One day after, on 12 December, Disney sent Google a cease-and-desist letter, accusing the company of copying works from its catalogue on a large scale to train AI models, as well as generating and distributing images and videos featuring its characters without authorisation. Disney requested that Google cease from providing results that reproduce its intellectual property and implement technical measures to prevent further infringements. This includes characters from Star Wars, Pixar, Marvel, and classic films such as The Lion King and The Little Mermaid. In response, Google claims that it uses public internet data to build its models and highlight controls such as Google Extended and YouTube’s Content ID.

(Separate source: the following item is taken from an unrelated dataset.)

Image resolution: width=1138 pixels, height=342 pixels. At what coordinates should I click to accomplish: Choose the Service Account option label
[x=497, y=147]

Overall, these moves outline Disney’s recent AI strategy of licensed collaboration with strict rules, alongside active protection of its catalogue against unauthorised uses.
Belgian court rejects copyright claim over High Tides drama
The Commercial Court of Ghent, Belgium, has dismissed the copyright infringement claim brought by Flemish writer Piet Baete against the production company Dingie BV regarding the series Knokke Off, which was released internationally under the title High Tides.

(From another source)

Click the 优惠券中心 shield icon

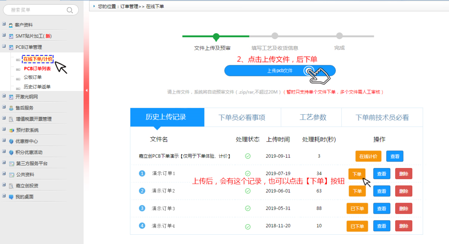pos(11,142)
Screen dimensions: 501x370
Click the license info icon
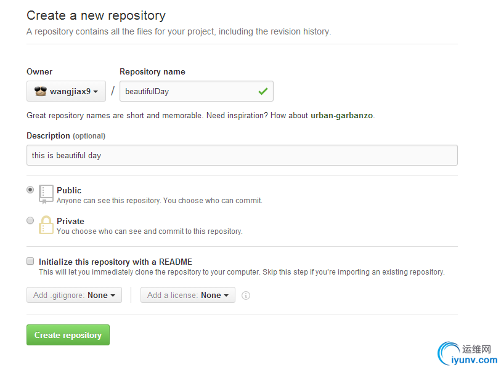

The dispute began when Baete, the author of the crime novel Verzwijg Mij Niet, claimed that Knokke Off was an unauthorised adaptation of his work. The writer argued that, following preliminary discussions with the creative leads of the series about a potential collaboration, the producer released a drama set in the coastal town of Knokke featuring elements similar to his book, such as a focus on wealthy youths and certain subplots. Consequently, he sued for infringement of the adaptation right and the right of communication to the public, and sought an injunction with a penalty of €500 for each future infringement relating to broadcasting or platform availability. However, Dingie BV denied any copying and maintained that the project had been developed independently, and attributed any similarities to common genre tropes and the geographic setting itself.
The Commercial Court of Ghent (Ondernemingsrechtbank Gent) centered its assessment on whether the series had reused original, protectable elements of the book, rather than mere ideas or genre clichés. The court explained that setting the story in Knokke as an exclusive enclave centered on affluent young people and using motifs such as parties, excess and turbulent relationships are part of the common heritage and are not, in themselves, covered by copyright. Although Baete referred to numerous similarities, the court deemed these to be contextual coincidences and narrative functions since there were no specific identical expressions, such as scenes, dialogue, plot twists or distinctive character configurations, that would support a claim of unauthorised adaptation.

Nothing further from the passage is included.